Mollie told of her Eurovision experience as new figures reveal hosting the world-famous song contest attracted more than 300,000 extra visitors and delivered nearly £55m of economic benefits.

Sarah E. Baker, Head of Dance at LIPA, said:

“It was a phenomenal opportunity, performing in front of a live audience of tens of thousands of people and a TV audience of millions – they have not experienced that level of energy.

“It is really rare even as a professional to do something on that scale – it is the ultimate in professional experience whilst still in school, great to go on the CV and they got paid well for it.”

Following auditions with the choreography team led by Lukas McFarlane, famous for The X Factor’ and ITV’s The Voice, 45 current and former LIPA dance degree students were selected and split into two groups: as interval acts on the main stage and as stand-ins during technical rehearsals.

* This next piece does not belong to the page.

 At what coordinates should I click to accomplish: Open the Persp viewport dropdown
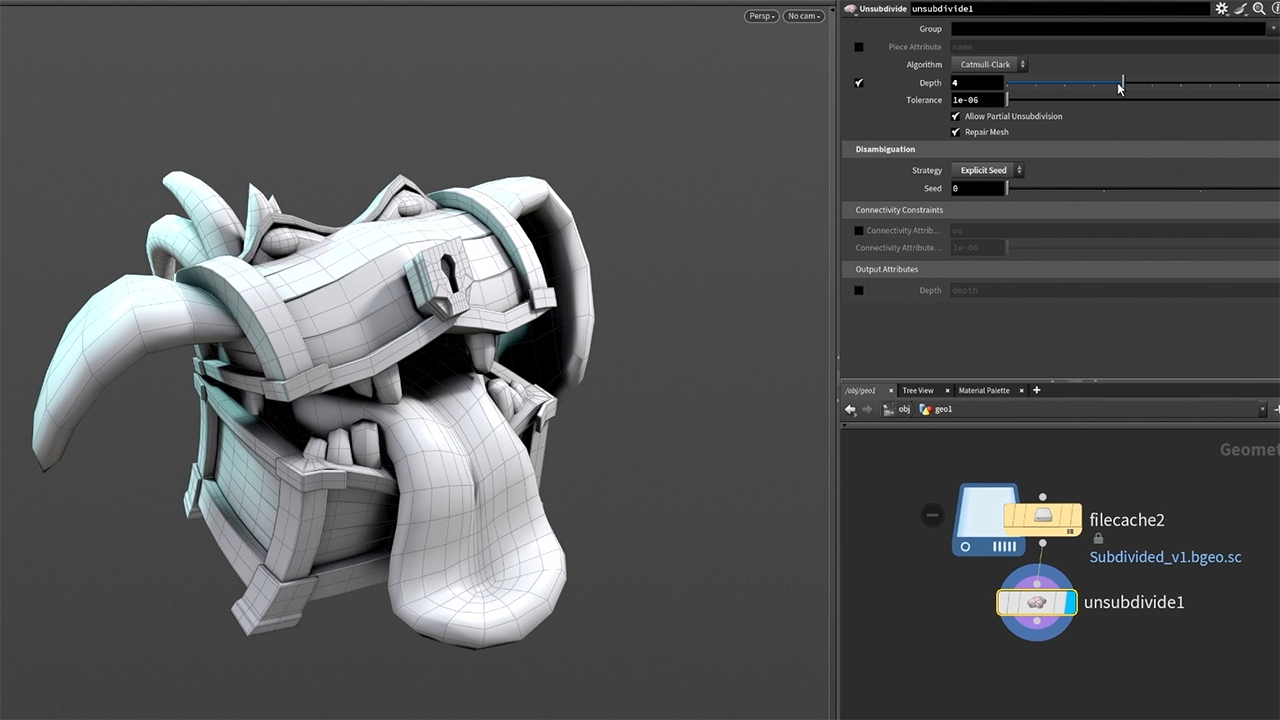761,16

Working with professional dancers from company Motionhouse, they performed on the main arena stage and the live show at St George’s Hall, which included Liverpool pop legends Frankie Goes To Hollywood.

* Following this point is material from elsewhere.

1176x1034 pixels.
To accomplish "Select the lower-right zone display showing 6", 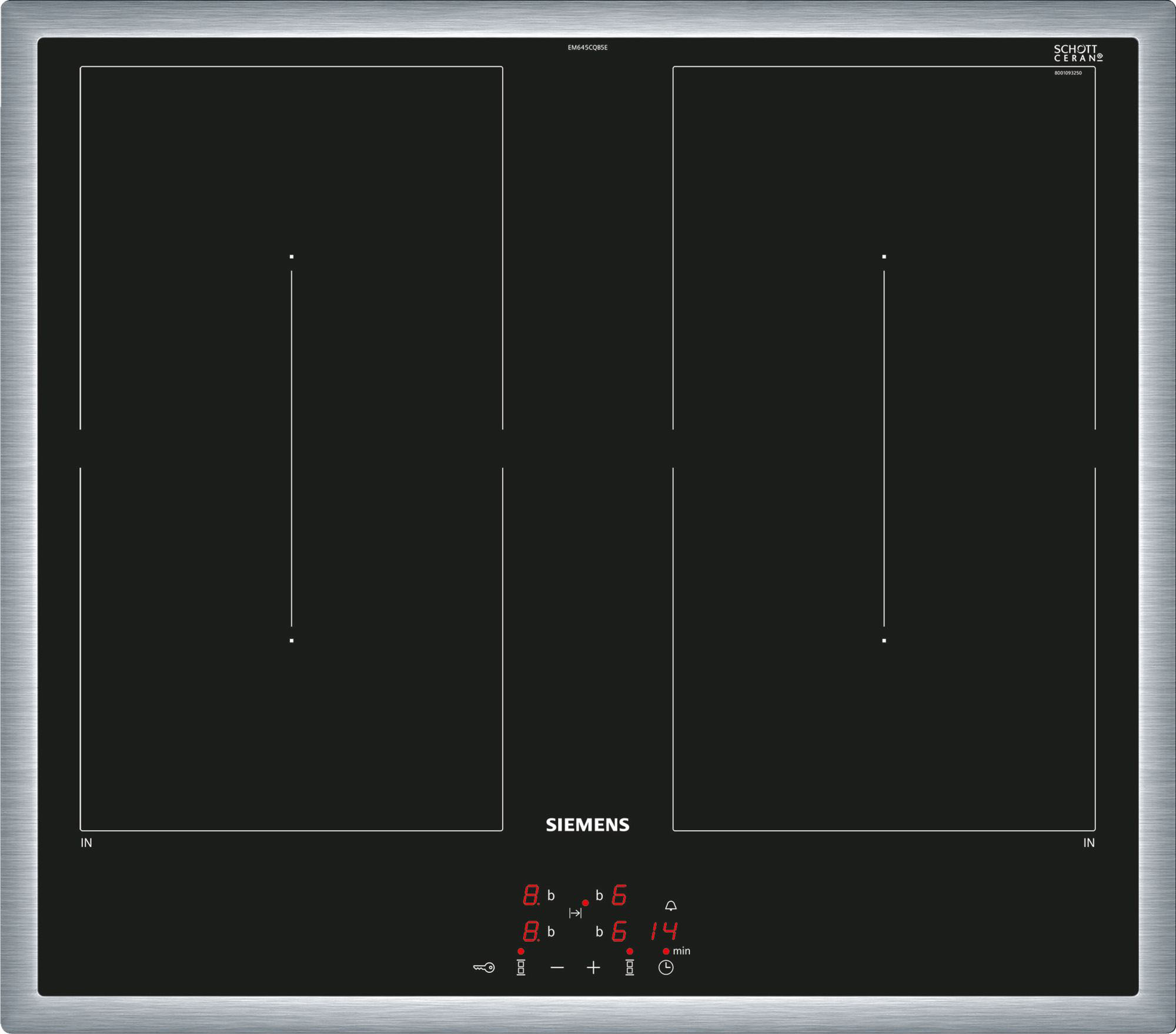I will [619, 932].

Dancers also took part in Daði Freyr’s cover of Atomic Kitten’s Whole Again during the final, forming a chorus line behind the Icelandic star, and as a flash mob for a Rita Ora video filmed in Liverpool.

Sarah added:

“They got to put into practice many of the things that they are studying – rehearsing with props, doing the tech (technical rehearsal) and following health and safety protocols – but on a grand scale. We teach them all that but to do this on such a professional level gives them an edge.

“These were intense rehearsals working with people in the profession – you just can’t not learn and grow from something like that. We have got no doubt that they will advance faster than if they had never had the chance.

“This is a portfolio career and experiences like this can keep dancers motivated through the tough times. The networking aspect of the Eurovision jobs is also likely to lead to more employment and connection within the professional industry.

“At LIPA we are lucky with our relationship with the BBC but this was by far the biggest opportunity we have had in my 15 years here. One of the really beautiful things was that the BBC allowed us to open it up to the graduates from Covid – who had a really rough go of it. To have this opportunity to do something that massive and having that experience on TV was just phenomenal.”